*Исходный текст*.
━━━━━━
Первые два года моей работы случалось, что некоторые зрители приходили и спрашивали: "А где спектакли Товстоногова? Почему их не показывают?" (это спустя двадцать четыре года после его смерти). А другая половина зрителей - в основном, молодежь, которая недавно пришла в БДТ, вообще не слышала о таком режиссере. Вплоть до того, что спрашивают про памятник Товстоногову, который мы установили в театре: “А кто это?”.
Что касается эстетики, то в основе любой эстетики лежит профессия и вопрос качества и смысла. И здесь никаких противоречий нет: ни с традицией этого театра, ни с его настоящим, ни с его, надеюсь, будущим.
- Когда я на премьере смотрела спектакль "Что делать?", готовя публикацию, я практически стенографировала текст, настолько он был (и есть) переполнен смыслами. У меня было ощущение, что для Вас очень важно собственное высказывание, этот спектакль как Ваше личное отношение к происходящему, Ваш личный взгляд на мир.
- Это правда.


- Вы стремились как можно больше успеть сделать, как можно больше успеть сказать, как будто Вас завтра снимут. Таково было мое ощущение, уж Вы простите.
- В реальности я имел три года, чтобы успеть сделать свою работу. И я должен был успевать, не рассчитывая на десятилетия художественного руководства театром. На первом сборе труппы, когда меня представлял Мединский, я сказал, что все будет медленно - и помчался. Осознание художественной стратегии возникало по ходу движения, оно и вызвало этот темп.
━━━━━━
*Предоставленные данные*.
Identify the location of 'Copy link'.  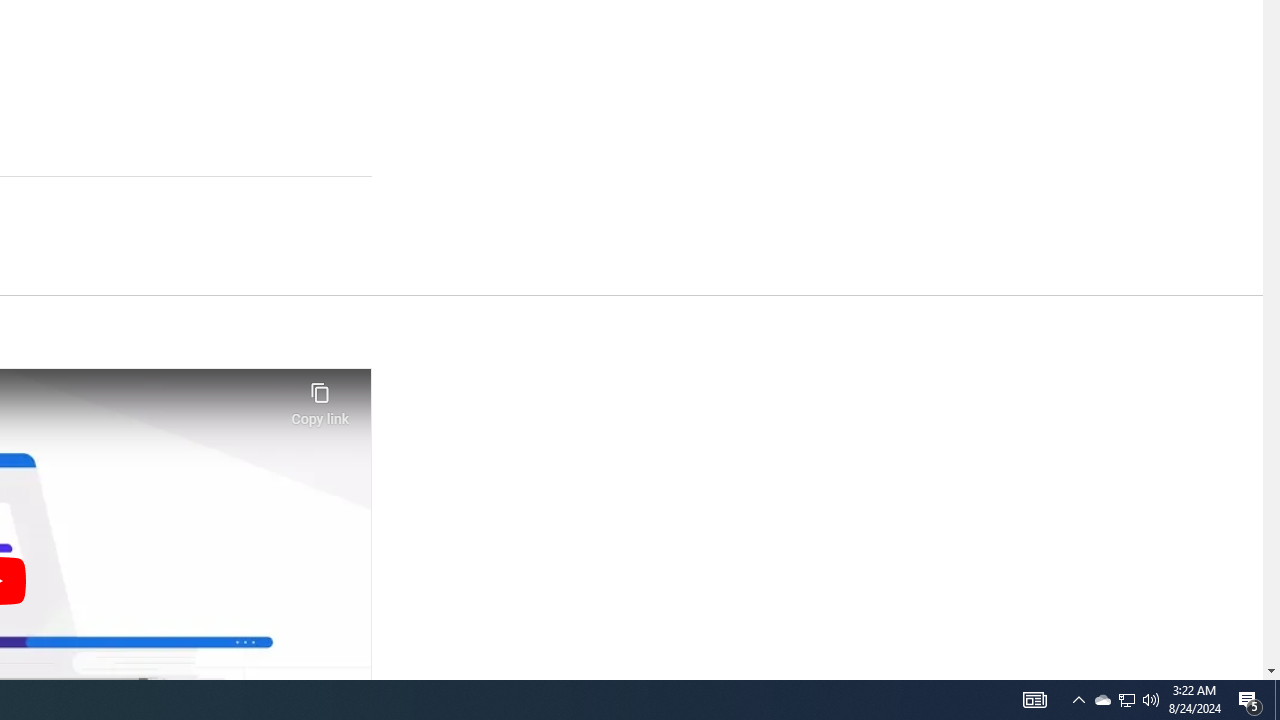
(320, 398).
━━━━━━
*Условия задания*. Обновите фрагмент интервью о БДТ, начиная с "- Вы стремились" и до "уж Вы простите." включительно, приведя его заново с заменой "снимут" на "уволят".

*Ответ*.
- Вы стремились как можно больше успеть сделать, как можно больше успеть сказать, как будто Вас завтра уволят. Таково было мое ощущение, уж Вы простите.